When we talk about “those people” who use drugs, gamble away their life savings, or have illicit hook-ups, we affirm the above three steps in the urge process. We say, “They made a choice. Where they’re at is a result of their poor life choices“. Yet do we apply the same equation to ourselves when we sleep in, eat the garbage, or put off that crucial act we know will move our life forward in some positive way? I would guess most of us either give ourselves a free pass or simply sit in despair. For us, we say, “I wanted it so I ate it. I couldn’t stop myself. I had no control“. Unlike our thinking about the druggie/fornicator/gambler, our personal equation looks like this:
- I had an urge.
- I acted on it and the consequences aren’t my fault.
See, there is no agency there. No choice. And throughout the day we make many, many decisions that way. And to be fair it isn’t always bad. Our flesh gives us all kinds of impulses that actually serve us. Maybe we should run from danger. Maybe we should sit down when we’re tired. Maybe we should take a step back from that ledge. That tingly feeling we get when standing at the Grand Canyon is prompted by a rudimentary, animal operating system that works well to keep us alive.
Babies ONLY have that operating system at first. When they get a hunger impulse they cry and then they suck. When babies get a bowel impulse, they let fly. They don’t ask, “Mom, have you finished putting the new diaper on me yet?” As they grow they learn to exert more and more control over those impulses, but the impulses themselves never go away.
Animals are the same. They live off of instinct and impulse. They do not have agency because they are unable to choose a course of action that is different that what the urge dictates. They are truly captive to their nature.

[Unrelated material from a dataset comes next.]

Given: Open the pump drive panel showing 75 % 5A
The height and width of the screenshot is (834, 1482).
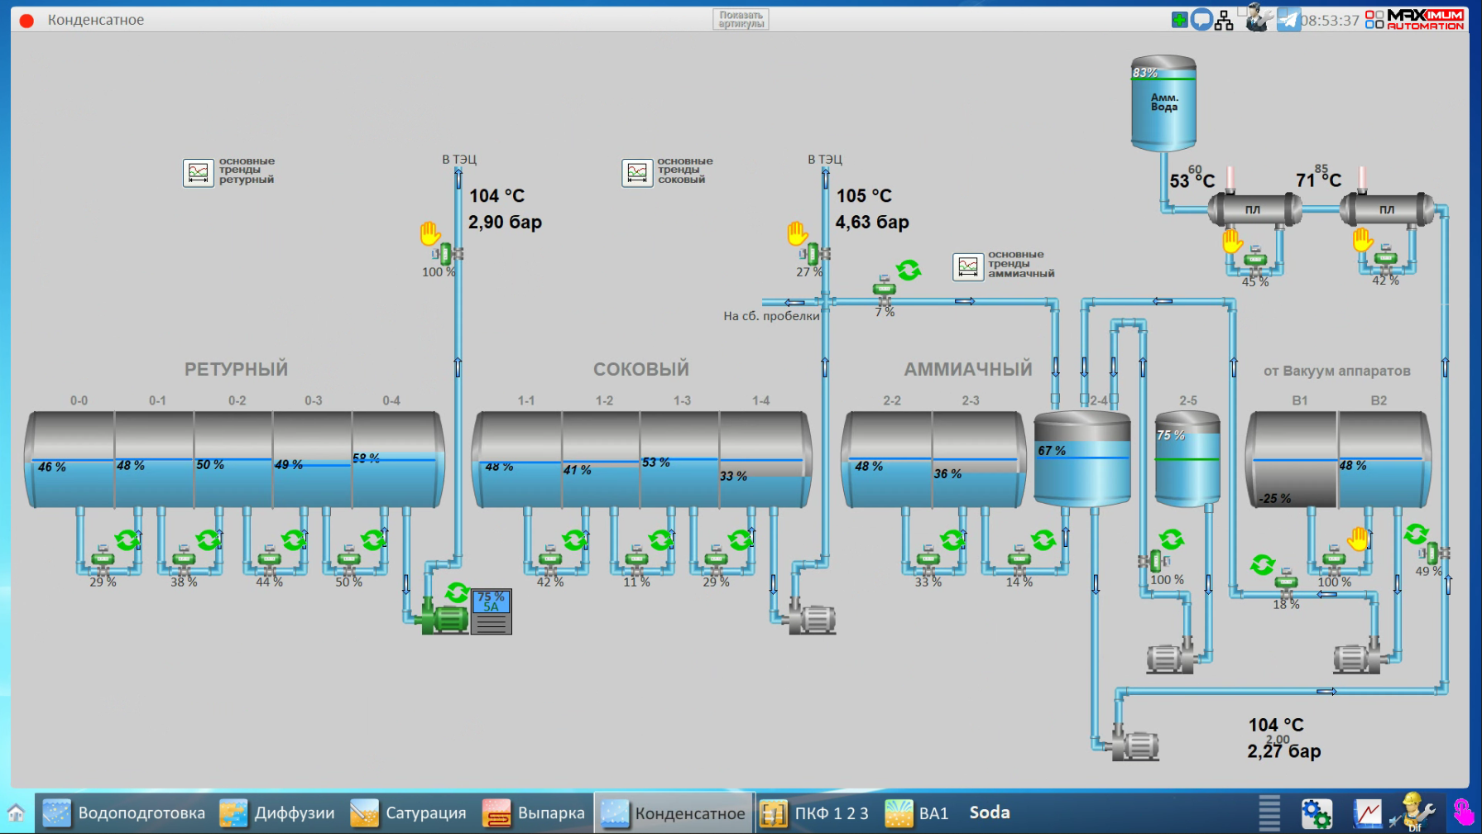Looking at the screenshot, I should (492, 611).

Yet God has made us human. We are higher than the animals in this regard. As adult humans we have the potential to transcend compulsive urges and act based on reason, morals, and a higher purpose. We are all caught between the Garden and the Great City of God. We are neither animal, nor God. Or we’re perhaps both beast and divine. We exist in this middle place, where we can choose either path.
Back to that little space I mentioned at the top. When we have an urge to do something that we know will not serve us, there is a fleeting moment- a precious moment- where we may truly escape our beastly, earthly nature, and act as our Father would. We are capable of following the Spirit. And Jesus made that right choice every time.
I contend that if you are struggling and believe you have no choice but to eat the pizza on impulse, don’t even try to stop yourself. Instead, watch for the space. Listen for that Divine Moment, given to you by God personally. Recognize that only beings made in God’s image have this superpower that is now revealing itself within you: the power to choose according to your higher self.
You may find that the more you live in this space, the bigger it becomes. In time, you may find you can place a crucial pause between having an impulse and gratifying that impulse. Open that space wide enough and you might discover that you can simply accept the impulse as it is: a request from your animalistic self that is not serving you. You may sit in the urge for a while or mindfully dismiss it. You certainly do not have to obey it.
This is the space between Heaven and Hell.